図7は、組織観察試料の準備工程の概略を示す模式図である。
図7(a)に示すように、試料はその縦断面が圧痕中央直下の断面となるように試験片から切り出した。また、加工の際に生じたバリを除去するため、端面をエメリー紙で研磨して仕上げた。そして、集束イオンビーム装置(FIB)を用いて組織観察面を加工した。

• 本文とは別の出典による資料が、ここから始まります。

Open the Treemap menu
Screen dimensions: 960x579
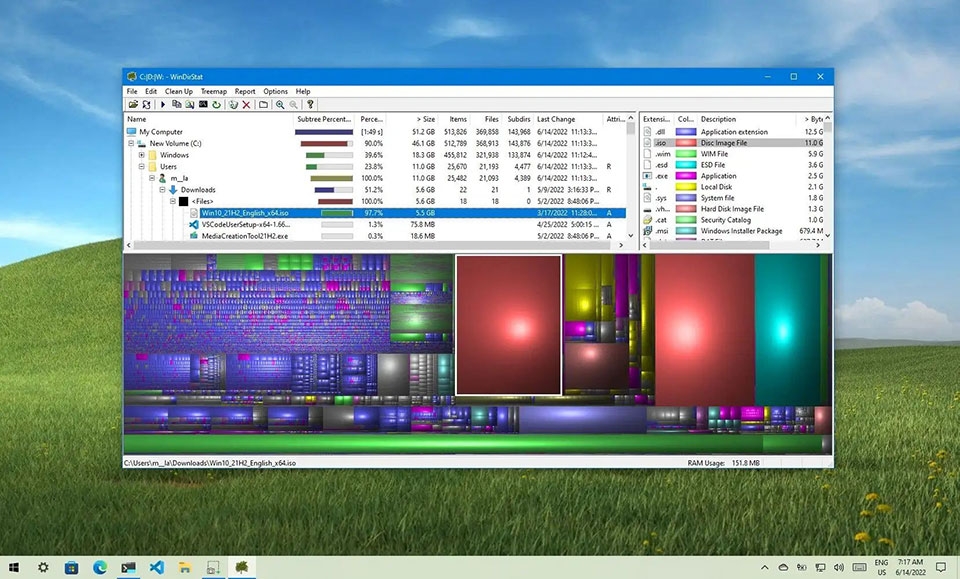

図7(b)にFIB加工面の概略図を示す。まず、表面を保護するためにFIB加工領域表面にカーボン保護膜を形成させた。そしてガリウムイオンによるスパッタリングを行い、試験片表面を掘り下げ、縦断面を観察した。本手法を用いることにより、試験片表層組織にほとんど影響を与えずに縦断面観察試料を作製することができた。縦断面の組織観察は走査型イオン顕微鏡(SIM)により行った。
【0035】
図8は試験番号1の試験片の縦断面組織を示すSIM写真である。
図8(a)は無負荷部すなわちインデンター非接触部の組織である。同図より、カーボン保護膜直下に粒径数十μmのフェライト相が確認できる。この領域は負荷を付与していないため、試験前の状態に等しい。これに対し、
図8(b)に示した圧痕中央部の縦断面組織は明らかに微細化している。金属材料表面近傍(深さ5μm程度まで)における結晶粒の粒子径は概ね1μm以下で、観察視野全体に渡って微細化が認められた。このように、金属材料表面に低荷重の圧縮負荷を長期間繰返し付与することによって、金属材料の表層に微細組織を形成できることが確認された。また、最表層部には遷移層が厚さ0.5〜2μm程度で形成されていることが確認された。なお、TEM−EDSによる分析の結果、当該遷移層はζ−Fe
2Nから形成されていることが確認された。
【0036】
図9は試験番号2の試験片の圧痕中央近傍の縦断面組織を示すSIM写真である。同図より、金属材料表面近傍(深さ2μm程度まで)における結晶粒の粒子径は1μm程度に、さらに内部の領域では粒子径が4μm程度であることが確認された。
【0037】
図10は試験番号3の試験片の圧痕中央近傍の縦断面組織を示すSIM写真である。同図より、真空雰囲気では窒素雰囲気に比べ微細組織が形成され難く、微細領域の深さも減少することが確認された。また、遷移層に該当するような層は形成されていないことが確認された。